Neues EU-Zentrum soll mit Europol zusammenarbeiten

Drei verschiedene Arten von sexuellem Missbrauch sollen durch die Vorschläge der EU-Kommission bekämpft werden. Konkret geht es um die Verbreitung von bereits bekannten Darstellungen des Kindesmissbrauchs, um neues, bisher unbekanntes Material sowie auch um die Anbahnung von Kontakten, also Grooming, zu Kindern.

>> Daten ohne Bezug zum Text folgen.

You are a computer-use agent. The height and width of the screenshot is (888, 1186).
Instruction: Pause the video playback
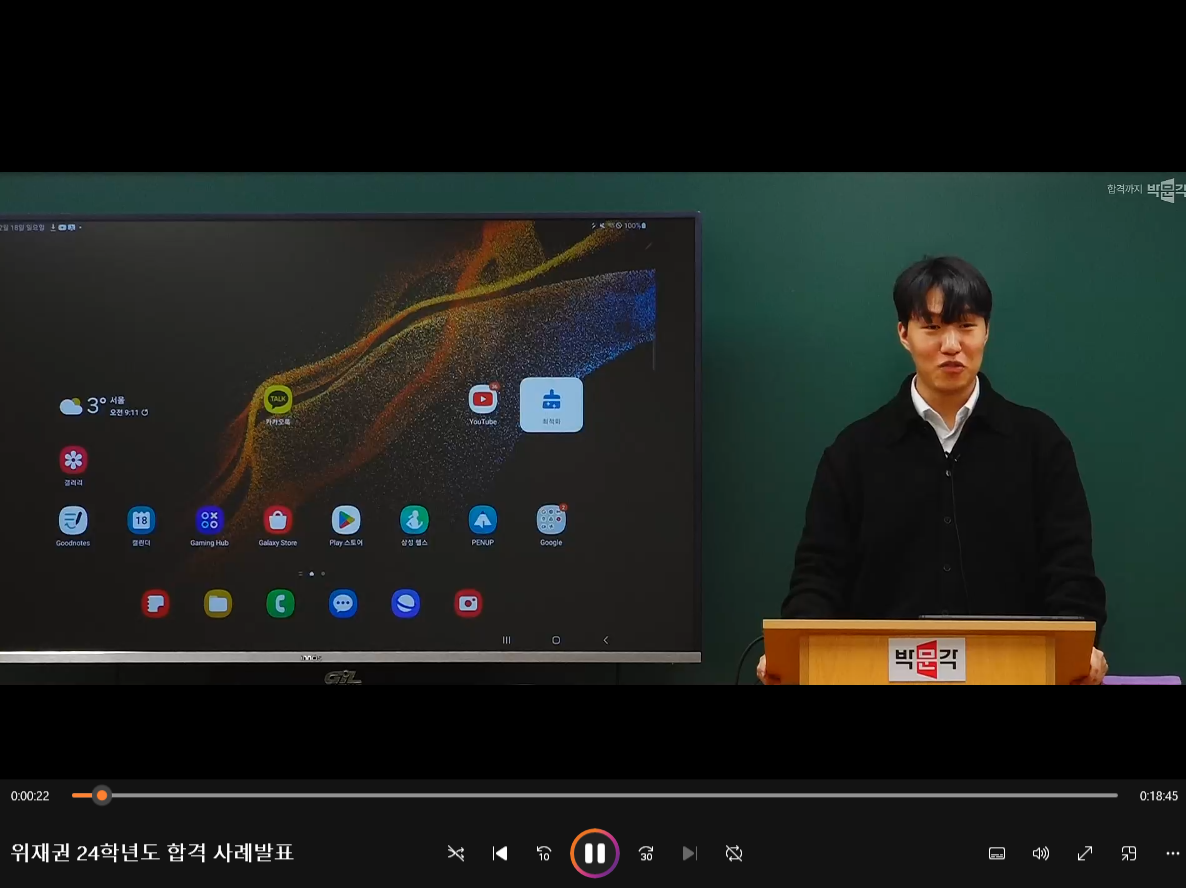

Von den neuen Regeln betroffen sind laut EU Kommunikationsdienste, also etwa Messenger und soziale Netzwerke wie WhatsApp, Instagram und Signal, App-Stores, Internetanbieter und Hosting-Dienste. Voraussetzung sei, dass sie ihre Dienste in der EU anbieten.

Für die technische Umsetzung ist das neu eingerichtete EU-Zentrum gegen Kindesmissbrauch zuständig – es soll eine unabhängige Behörde sein, die allerdings eng mit Europol zusammenarbeitet. Und: Die Überwachung soll nur mit einem „Erkennungsbefehl“ durchgeführt werden dürfen, dazu soll auch eine unabhängige Behörde im jeweiligen Mitgliedsland einbezogen werden.

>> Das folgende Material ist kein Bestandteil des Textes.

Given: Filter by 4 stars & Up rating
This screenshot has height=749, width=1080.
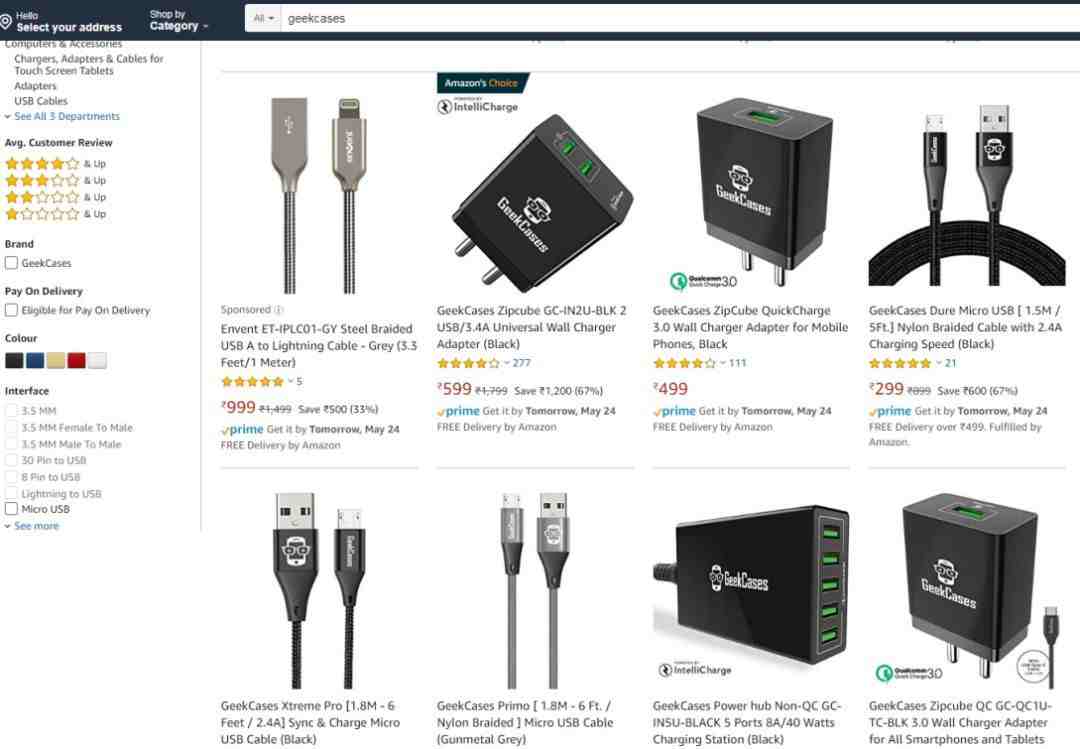Looking at the screenshot, I should point(55,164).

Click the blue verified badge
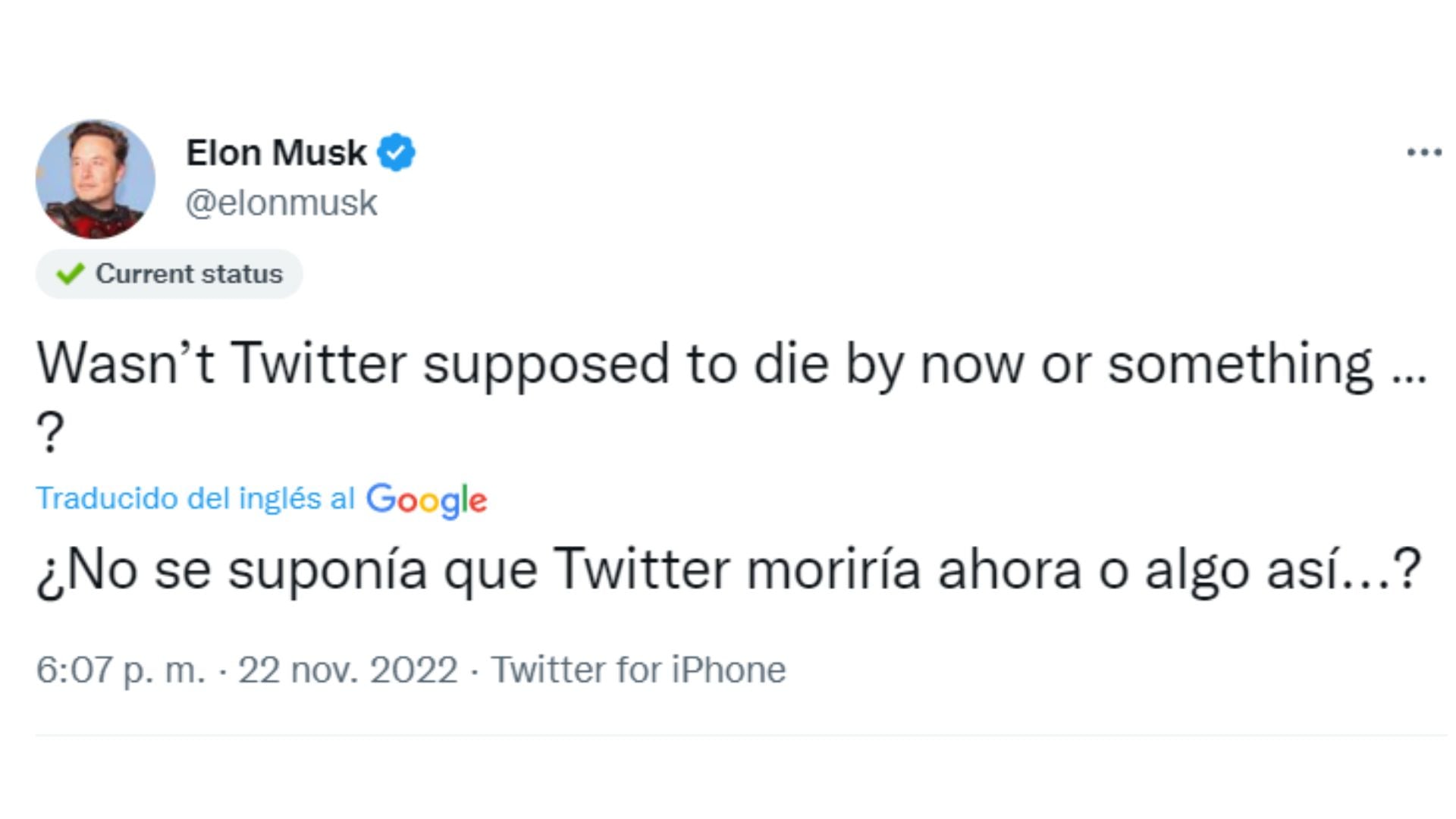pyautogui.click(x=397, y=152)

Experte: EU-Vorschlag „vermeidet heikle Entscheidungen“

Betont wurde bei der Pressekonferenz mehrfach, dass das Durchleuchten so „wenig intrusiv wie möglich“ für die Privatsphäre der Bürgerinnen und Bürger stattfinden soll. Der Vorschlag sei unter anderem mit der Datenschutzgrundverordnung (DSGVO) vereinbar, so Johansson. Sie verwies auch auf die ePrivacy-Verordnung, die es bereits jetzt Anbietern ermögliche, Datenverkehr nach Spam und Schadsoftware zu scannen. Firmen würden danach „wegen des Profits“ suchen – nun soll es deren Pflicht werden, auch auf kinderpornografisches Material zu prüfen.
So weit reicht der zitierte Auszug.